- _YOUR ASSIGNMENT_: When checking the entries below, count every line with the word "picture", then give only that number.

******

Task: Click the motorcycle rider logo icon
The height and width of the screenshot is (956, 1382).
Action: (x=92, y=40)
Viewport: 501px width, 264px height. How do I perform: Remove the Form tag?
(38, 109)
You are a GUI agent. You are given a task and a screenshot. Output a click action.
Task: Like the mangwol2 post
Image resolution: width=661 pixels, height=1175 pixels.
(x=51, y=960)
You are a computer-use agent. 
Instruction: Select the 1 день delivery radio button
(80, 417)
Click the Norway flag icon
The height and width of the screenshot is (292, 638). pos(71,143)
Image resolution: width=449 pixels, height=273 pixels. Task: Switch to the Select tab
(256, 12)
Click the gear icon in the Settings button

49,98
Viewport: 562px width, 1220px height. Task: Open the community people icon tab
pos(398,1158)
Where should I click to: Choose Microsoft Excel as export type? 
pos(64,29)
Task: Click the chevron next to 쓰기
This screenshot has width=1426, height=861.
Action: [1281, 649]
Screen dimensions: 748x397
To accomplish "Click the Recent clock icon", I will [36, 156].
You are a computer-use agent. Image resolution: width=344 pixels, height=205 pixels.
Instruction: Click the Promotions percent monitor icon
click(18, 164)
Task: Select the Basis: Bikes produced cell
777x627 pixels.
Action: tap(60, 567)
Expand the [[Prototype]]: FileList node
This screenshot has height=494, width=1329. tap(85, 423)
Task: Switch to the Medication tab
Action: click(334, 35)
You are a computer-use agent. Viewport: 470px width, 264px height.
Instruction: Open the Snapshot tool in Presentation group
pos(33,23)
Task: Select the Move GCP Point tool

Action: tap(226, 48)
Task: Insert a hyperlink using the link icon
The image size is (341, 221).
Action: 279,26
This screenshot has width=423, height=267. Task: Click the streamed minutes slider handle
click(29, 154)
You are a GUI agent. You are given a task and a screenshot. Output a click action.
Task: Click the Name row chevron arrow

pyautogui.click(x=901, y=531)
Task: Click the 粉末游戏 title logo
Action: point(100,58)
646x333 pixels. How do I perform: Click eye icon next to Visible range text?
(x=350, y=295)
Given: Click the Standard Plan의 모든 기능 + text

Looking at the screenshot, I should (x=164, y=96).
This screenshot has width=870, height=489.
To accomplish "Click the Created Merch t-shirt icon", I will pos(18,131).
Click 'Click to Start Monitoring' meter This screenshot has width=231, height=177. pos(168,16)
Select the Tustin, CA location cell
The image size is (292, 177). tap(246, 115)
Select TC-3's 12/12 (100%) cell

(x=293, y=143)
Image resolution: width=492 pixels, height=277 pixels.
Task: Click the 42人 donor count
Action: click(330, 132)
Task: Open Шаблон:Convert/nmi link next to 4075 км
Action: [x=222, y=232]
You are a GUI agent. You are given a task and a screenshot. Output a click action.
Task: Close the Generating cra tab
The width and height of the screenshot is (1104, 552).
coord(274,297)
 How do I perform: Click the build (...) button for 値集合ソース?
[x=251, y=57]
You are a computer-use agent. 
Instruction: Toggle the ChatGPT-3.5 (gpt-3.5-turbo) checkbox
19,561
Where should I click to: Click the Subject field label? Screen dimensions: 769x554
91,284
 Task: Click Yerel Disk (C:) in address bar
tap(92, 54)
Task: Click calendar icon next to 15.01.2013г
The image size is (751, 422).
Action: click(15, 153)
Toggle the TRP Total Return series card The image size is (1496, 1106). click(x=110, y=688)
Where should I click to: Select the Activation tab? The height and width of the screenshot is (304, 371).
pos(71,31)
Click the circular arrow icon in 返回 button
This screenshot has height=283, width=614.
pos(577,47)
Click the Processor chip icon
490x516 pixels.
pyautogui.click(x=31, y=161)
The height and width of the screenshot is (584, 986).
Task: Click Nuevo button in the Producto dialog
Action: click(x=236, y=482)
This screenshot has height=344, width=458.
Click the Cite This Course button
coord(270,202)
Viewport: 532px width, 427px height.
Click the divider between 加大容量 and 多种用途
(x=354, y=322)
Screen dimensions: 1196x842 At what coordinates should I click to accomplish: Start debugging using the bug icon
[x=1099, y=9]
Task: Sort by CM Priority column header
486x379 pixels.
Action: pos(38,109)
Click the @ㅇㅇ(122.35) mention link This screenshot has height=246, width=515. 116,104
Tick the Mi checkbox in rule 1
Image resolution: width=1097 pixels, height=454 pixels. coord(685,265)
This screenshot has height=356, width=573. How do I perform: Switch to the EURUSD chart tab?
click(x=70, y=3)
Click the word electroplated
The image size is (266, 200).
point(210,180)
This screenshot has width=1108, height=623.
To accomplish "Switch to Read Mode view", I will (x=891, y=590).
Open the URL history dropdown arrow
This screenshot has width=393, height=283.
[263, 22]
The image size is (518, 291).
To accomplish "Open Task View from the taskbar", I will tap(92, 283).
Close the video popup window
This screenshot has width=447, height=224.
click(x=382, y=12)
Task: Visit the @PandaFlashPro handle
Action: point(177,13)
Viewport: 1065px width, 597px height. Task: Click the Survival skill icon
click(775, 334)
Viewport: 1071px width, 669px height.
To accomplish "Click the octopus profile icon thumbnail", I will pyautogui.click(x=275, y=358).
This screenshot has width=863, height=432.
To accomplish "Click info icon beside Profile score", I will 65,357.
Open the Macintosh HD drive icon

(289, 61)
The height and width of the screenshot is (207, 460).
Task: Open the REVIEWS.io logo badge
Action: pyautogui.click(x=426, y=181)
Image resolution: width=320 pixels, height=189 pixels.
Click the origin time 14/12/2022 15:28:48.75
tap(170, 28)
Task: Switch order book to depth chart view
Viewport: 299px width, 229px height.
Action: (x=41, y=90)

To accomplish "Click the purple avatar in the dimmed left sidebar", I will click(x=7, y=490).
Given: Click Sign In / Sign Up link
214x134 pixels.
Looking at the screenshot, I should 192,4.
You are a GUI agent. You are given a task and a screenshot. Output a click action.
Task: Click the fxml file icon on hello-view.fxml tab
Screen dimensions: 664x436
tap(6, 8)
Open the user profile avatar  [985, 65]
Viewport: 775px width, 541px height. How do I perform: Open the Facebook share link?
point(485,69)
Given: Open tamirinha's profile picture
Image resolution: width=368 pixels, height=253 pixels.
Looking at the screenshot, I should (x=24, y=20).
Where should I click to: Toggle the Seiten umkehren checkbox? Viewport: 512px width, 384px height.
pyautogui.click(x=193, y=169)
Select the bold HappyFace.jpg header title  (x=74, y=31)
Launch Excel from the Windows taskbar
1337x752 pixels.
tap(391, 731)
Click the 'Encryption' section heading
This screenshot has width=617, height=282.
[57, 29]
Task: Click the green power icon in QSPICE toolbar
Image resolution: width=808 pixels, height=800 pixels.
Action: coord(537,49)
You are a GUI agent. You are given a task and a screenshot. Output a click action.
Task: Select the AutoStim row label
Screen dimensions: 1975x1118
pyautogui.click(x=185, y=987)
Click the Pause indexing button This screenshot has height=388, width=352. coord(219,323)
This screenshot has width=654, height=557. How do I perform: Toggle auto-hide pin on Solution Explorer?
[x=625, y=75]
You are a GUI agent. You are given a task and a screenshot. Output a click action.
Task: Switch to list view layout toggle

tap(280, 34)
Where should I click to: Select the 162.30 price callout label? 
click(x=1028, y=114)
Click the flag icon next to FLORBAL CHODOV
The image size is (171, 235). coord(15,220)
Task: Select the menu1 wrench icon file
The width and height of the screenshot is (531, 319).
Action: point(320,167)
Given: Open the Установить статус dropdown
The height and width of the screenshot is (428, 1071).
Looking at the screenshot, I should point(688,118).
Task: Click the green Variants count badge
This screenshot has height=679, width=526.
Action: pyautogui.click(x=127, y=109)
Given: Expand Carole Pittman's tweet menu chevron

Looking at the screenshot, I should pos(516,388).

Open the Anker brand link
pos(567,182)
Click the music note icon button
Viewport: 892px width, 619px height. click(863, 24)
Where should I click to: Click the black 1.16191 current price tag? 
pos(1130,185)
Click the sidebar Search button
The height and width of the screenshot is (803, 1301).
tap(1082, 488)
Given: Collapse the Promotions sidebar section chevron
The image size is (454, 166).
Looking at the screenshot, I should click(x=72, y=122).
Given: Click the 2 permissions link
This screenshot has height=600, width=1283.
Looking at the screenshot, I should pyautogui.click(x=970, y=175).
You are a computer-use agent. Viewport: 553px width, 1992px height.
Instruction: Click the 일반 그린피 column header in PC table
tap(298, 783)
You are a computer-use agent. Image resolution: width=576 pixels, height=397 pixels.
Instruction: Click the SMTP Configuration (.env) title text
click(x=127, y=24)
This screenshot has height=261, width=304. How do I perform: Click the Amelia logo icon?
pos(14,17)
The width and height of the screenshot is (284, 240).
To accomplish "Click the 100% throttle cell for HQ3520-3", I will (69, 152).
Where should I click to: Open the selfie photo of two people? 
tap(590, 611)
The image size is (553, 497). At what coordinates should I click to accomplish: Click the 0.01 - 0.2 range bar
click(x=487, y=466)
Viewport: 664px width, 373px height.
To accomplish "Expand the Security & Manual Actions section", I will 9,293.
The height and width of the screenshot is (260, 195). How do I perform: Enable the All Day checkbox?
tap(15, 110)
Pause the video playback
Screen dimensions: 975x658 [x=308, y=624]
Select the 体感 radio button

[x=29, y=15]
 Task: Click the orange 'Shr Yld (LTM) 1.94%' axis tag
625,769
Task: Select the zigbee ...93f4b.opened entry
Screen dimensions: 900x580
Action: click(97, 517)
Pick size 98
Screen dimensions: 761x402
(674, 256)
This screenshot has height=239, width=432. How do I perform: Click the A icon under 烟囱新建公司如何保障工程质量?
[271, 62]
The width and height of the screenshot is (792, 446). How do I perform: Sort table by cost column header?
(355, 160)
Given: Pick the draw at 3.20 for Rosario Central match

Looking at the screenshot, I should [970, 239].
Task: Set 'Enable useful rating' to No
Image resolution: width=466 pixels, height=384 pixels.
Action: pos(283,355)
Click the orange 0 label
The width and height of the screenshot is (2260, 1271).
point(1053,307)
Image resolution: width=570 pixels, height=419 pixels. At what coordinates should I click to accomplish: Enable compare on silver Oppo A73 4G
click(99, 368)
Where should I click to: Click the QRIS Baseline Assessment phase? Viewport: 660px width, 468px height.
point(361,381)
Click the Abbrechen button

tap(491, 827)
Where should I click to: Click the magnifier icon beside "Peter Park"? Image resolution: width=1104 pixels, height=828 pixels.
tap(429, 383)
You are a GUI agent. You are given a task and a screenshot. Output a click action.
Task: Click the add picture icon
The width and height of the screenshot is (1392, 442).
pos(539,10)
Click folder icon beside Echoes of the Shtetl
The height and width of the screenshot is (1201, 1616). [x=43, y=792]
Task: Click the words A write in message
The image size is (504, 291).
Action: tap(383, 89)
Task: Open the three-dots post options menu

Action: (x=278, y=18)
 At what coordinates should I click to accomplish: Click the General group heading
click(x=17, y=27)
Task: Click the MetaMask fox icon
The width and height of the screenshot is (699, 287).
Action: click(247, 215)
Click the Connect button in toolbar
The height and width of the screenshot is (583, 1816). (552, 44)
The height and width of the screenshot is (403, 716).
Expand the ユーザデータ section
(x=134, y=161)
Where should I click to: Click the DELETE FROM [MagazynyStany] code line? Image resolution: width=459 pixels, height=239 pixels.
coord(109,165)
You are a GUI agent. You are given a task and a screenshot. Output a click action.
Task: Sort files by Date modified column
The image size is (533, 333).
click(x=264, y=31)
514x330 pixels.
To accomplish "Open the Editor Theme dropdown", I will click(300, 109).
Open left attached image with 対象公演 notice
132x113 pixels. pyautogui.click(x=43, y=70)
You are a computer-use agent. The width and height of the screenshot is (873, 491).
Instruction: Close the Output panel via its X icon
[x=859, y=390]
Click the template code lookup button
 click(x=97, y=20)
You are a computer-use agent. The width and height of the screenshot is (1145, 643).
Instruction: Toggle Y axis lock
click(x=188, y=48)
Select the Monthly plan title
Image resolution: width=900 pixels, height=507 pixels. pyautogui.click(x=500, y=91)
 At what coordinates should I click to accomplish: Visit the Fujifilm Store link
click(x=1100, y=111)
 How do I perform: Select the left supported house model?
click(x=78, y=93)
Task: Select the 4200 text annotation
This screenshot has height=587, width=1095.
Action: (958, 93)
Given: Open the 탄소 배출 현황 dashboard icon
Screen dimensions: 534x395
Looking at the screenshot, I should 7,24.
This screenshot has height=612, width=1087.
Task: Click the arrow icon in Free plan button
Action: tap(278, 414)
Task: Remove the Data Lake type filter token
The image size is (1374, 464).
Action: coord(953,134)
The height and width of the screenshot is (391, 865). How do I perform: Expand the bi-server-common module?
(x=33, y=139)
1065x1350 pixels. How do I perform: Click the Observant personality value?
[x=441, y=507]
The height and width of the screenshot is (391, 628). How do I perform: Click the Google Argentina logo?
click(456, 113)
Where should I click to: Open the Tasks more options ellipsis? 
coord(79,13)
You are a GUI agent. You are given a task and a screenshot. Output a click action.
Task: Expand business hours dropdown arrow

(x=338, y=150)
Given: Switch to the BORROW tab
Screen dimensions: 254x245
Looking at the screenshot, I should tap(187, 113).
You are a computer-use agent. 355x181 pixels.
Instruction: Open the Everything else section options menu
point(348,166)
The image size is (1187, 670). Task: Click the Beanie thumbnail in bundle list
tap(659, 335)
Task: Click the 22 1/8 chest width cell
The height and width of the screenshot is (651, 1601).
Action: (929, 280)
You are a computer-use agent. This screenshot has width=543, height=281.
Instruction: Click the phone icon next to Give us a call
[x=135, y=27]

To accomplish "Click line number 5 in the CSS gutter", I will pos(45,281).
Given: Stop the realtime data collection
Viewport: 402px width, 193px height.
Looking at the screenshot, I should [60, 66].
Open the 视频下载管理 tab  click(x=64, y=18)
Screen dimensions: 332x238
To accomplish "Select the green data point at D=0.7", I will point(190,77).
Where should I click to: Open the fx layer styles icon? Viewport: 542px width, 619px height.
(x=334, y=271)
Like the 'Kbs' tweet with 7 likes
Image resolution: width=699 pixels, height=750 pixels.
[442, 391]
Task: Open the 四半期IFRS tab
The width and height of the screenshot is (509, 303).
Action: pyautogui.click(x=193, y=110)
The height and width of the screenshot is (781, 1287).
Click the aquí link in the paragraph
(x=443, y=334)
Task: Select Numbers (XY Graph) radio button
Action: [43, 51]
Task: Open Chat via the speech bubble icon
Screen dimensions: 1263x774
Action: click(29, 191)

******

- _SOLVED EXERCISE_: 2